Personal information
- Born: December 29, 1984 (age 41) Piscataway, New Jersey, U.S.
- Listed height: 6 ft 2 in (1.88 m)
- Listed weight: 245 lb (111 kg)

Career information
- College: Rutgers
- NFL draft: 2008: undrafted

Career history
- New York Jets (2008–2009)*; Arizona Cardinals (2009)*; Indianapolis Colts (2009–2010)*; Pittsburgh Steelers (2010)*;
- * Offseason and/or practice squad member only

= Brandon Renkart =

American football player (born 1984)

Brandon Renkart (born December 29, 1984) is an American former professional football player who was a linebacker in the National Football League (NFL). He played college football for the Rutgers Scarlet Knights.
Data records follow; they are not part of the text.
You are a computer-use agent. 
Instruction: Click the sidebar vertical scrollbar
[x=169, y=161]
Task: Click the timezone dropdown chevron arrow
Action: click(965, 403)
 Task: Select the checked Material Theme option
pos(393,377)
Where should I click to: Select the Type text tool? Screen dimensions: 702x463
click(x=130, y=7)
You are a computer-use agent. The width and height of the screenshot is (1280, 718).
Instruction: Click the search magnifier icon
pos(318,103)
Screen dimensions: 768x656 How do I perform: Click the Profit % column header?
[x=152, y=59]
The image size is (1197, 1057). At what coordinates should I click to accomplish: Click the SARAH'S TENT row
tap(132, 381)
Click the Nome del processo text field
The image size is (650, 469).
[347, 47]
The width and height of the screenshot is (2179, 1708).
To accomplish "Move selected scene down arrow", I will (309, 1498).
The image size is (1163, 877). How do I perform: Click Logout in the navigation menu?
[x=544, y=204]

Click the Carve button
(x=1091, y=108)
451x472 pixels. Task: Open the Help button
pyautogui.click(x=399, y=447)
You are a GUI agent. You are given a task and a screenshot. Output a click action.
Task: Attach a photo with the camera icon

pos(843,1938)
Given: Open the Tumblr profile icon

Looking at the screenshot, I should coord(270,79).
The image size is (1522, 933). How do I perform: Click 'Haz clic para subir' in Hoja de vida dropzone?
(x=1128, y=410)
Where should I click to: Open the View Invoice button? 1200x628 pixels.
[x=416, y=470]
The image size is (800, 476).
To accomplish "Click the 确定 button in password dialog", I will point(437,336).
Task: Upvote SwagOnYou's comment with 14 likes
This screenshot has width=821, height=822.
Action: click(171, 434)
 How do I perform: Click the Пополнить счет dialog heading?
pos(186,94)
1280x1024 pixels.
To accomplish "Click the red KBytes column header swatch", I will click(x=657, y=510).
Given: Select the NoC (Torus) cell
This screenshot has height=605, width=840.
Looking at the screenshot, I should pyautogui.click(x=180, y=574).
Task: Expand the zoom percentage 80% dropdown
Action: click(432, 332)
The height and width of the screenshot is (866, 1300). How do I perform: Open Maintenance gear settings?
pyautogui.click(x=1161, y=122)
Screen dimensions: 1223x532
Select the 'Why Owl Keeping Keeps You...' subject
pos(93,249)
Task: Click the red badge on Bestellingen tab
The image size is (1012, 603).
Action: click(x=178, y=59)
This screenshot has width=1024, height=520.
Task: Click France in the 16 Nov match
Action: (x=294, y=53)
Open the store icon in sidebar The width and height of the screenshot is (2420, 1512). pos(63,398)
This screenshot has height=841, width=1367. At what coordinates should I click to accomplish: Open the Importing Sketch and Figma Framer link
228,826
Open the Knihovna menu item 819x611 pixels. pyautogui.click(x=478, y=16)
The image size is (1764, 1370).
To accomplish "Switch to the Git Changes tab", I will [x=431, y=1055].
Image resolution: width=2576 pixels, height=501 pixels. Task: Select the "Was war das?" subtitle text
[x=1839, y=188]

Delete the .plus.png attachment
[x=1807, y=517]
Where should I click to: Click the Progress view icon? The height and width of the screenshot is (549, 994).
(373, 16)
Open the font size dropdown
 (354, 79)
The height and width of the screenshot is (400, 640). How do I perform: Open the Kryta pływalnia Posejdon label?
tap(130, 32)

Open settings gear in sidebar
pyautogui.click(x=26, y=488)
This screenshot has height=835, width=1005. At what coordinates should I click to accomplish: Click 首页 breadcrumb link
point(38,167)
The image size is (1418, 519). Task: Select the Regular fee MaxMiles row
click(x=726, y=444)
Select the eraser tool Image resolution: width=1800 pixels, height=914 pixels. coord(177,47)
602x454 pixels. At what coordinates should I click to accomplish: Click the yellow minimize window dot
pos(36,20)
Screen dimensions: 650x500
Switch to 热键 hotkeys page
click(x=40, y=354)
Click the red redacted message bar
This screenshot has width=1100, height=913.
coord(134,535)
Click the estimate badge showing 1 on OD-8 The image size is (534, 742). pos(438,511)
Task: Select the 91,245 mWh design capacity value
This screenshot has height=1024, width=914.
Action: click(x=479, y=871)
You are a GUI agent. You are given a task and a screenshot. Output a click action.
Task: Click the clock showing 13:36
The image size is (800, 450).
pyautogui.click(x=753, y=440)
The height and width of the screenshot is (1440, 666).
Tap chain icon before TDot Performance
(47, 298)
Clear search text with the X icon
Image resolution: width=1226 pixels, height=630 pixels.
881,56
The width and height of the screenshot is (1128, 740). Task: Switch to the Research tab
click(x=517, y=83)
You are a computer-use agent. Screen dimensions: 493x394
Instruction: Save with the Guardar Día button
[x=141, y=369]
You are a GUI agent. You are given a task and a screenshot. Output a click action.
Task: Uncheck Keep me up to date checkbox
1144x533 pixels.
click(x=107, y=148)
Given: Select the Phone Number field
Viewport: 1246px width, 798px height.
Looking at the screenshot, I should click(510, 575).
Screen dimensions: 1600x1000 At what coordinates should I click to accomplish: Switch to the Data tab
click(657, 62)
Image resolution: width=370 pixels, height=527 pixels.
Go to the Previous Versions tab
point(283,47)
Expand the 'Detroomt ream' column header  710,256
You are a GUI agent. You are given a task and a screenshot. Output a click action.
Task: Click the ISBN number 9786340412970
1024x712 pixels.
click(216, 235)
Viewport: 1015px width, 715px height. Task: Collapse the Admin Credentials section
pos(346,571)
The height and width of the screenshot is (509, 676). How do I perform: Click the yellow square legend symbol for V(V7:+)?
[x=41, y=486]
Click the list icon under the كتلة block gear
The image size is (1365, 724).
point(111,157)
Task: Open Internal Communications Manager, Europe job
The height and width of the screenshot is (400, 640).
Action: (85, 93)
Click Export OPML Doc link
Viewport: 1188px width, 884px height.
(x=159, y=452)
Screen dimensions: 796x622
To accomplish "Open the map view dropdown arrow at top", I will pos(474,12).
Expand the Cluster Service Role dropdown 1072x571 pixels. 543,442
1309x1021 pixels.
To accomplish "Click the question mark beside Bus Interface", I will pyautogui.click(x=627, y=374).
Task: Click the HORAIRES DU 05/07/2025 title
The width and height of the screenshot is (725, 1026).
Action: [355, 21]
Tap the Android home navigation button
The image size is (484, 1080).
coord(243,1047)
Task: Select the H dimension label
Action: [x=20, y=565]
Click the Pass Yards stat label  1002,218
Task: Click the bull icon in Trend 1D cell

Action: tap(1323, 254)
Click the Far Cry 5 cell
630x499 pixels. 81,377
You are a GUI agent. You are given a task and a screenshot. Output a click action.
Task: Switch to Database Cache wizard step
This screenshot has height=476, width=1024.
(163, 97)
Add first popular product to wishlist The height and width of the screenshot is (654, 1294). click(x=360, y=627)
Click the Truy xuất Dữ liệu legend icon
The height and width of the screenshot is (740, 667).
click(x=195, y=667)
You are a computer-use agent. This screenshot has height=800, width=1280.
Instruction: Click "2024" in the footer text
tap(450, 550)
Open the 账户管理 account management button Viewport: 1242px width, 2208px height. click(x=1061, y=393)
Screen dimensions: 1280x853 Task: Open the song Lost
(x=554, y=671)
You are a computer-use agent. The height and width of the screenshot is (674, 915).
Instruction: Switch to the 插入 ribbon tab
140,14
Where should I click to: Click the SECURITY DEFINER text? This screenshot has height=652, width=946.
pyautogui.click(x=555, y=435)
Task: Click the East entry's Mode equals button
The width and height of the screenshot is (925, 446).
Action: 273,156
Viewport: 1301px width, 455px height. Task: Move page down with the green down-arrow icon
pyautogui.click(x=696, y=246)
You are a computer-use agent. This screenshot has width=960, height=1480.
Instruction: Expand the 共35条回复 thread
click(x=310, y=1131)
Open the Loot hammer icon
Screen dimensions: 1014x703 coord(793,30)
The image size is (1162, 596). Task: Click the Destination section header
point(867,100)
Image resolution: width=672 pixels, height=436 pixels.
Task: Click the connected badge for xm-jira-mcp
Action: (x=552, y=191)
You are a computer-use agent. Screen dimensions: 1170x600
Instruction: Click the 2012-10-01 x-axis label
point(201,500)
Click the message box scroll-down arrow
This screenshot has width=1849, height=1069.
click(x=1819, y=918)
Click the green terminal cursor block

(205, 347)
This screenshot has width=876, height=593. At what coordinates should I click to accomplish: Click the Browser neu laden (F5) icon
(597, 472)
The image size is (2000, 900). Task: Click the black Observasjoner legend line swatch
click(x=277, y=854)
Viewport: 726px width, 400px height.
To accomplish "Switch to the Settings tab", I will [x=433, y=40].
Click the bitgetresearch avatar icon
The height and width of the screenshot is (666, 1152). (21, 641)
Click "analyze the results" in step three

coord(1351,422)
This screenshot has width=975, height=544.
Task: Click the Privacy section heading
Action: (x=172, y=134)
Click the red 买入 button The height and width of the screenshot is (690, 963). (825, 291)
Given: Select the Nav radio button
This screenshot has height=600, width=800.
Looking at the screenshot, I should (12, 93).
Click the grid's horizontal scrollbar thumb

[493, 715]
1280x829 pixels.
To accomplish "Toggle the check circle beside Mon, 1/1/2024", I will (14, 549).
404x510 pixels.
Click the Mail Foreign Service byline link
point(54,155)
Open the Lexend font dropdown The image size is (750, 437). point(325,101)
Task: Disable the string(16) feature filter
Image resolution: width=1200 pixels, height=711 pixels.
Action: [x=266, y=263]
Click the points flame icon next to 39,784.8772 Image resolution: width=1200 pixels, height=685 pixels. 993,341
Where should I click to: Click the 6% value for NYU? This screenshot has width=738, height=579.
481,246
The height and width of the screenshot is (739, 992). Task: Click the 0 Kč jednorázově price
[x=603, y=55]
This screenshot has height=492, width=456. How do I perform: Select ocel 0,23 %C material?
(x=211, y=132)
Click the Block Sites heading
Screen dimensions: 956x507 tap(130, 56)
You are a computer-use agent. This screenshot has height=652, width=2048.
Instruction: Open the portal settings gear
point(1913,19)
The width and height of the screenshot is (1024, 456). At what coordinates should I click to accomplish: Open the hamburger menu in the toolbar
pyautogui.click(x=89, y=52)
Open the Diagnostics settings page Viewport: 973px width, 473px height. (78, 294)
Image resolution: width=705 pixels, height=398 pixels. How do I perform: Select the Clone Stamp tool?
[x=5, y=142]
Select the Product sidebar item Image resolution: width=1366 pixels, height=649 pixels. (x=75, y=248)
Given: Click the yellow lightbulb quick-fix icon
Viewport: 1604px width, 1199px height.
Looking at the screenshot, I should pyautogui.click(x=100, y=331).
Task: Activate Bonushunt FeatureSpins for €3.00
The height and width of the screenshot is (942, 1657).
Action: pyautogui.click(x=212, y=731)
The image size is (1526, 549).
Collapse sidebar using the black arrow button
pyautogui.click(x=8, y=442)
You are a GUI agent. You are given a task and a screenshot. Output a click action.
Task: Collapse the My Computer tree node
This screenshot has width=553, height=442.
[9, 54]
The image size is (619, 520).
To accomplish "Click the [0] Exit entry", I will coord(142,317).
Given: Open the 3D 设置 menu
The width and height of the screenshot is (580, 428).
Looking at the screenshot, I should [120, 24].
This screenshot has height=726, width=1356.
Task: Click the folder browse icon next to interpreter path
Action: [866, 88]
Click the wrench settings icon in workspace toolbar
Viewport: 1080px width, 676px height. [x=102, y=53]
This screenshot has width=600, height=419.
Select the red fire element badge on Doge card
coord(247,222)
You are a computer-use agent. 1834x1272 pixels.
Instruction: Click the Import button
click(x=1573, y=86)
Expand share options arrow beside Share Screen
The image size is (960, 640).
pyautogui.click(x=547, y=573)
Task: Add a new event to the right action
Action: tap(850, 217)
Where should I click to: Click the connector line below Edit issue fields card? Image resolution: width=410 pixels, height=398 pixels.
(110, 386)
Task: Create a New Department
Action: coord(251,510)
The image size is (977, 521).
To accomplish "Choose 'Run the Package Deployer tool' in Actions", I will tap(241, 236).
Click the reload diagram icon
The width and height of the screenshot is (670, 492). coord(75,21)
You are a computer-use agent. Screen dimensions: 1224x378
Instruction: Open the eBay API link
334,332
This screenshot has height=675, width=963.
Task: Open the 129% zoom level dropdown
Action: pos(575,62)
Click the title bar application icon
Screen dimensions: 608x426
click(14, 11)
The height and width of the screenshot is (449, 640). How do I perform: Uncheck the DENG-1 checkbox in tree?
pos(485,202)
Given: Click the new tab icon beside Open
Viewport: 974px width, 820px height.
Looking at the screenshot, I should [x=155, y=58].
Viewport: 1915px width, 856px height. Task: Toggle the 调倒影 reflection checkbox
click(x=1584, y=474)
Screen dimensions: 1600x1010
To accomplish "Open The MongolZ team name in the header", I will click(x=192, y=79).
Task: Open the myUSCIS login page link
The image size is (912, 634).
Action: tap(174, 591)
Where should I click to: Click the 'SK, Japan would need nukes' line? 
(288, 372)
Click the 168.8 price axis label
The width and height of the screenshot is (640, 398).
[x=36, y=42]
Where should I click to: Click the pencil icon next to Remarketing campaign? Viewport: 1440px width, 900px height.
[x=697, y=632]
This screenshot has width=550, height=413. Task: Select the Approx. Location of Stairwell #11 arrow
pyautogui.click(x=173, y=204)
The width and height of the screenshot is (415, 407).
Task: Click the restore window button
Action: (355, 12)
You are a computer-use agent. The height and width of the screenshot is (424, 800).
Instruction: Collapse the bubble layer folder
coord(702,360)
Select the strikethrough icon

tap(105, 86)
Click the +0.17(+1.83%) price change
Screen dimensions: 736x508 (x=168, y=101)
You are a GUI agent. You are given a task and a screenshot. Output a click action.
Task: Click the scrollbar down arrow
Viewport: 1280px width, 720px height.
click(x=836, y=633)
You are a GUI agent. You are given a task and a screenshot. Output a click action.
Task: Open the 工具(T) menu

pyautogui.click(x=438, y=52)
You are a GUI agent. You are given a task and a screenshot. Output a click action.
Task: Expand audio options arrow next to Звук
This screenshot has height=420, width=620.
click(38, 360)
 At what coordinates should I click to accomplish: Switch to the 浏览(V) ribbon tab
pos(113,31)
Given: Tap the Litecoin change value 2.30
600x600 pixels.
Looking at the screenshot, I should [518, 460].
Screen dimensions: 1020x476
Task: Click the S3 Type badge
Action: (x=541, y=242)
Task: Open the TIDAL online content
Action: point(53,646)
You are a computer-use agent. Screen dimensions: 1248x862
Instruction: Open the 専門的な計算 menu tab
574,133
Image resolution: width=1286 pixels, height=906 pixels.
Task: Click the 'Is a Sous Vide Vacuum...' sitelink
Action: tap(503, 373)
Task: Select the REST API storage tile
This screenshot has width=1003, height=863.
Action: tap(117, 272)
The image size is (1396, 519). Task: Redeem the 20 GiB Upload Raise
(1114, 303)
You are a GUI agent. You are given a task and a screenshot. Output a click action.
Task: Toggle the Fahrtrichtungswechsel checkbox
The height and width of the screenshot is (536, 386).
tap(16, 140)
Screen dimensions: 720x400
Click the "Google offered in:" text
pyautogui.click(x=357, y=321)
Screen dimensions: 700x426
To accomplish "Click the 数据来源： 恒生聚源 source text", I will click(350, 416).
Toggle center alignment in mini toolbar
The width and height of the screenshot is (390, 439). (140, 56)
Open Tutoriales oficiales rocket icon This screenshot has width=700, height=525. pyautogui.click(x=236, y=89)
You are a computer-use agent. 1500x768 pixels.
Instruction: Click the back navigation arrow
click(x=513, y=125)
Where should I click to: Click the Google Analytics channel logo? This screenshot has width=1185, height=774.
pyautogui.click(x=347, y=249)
He was also a practice squad player for the New York Jets and Arizona Cardinals.

==Early life==
Renkart grew up in Piscataway, New Jersey and played at Piscataway Township High School, where he quarterbacked the football team to a 12–0 record and the Group IV State title as a senior.

==College football==
Renkart played college football as a walk-on at Rutgers from 2005 to 2007. He tallied 54 tackles in 2006 and 67 in 2007. As a senior, he was selected as a team captain. He was also a semifinalist for the Draddy Award in 2007.

==Professional career==

===New York Jets===
Renkart was signed by the New York Jets as an undrafted free agent after the 2008 NFL draft. He spent most of the season on their Practice Squad before being cut during final roster cuts before the season.

===Arizona Cardinals===
After being released by the Jets, Renkart signed for the Arizona Cardinals. He spent most of the 2009 season on their Practice Squad before being signed off the Cardinals' Practice Squad by the Indianapolis Colts.

===Indianapolis Colts===
Renkart signed with the Indianapolis Colts on 30 December 2009; he was waived on 17 June 2010 to make room for kicker Garrett Lindholm, whom they signed off waivers from the Atlanta Falcons.

===Pittsburgh Steelers===
The Pittsburgh Steelers signed Renkart on August 12, 2010, after linebacker Andre Frazier was placed on injured reserve.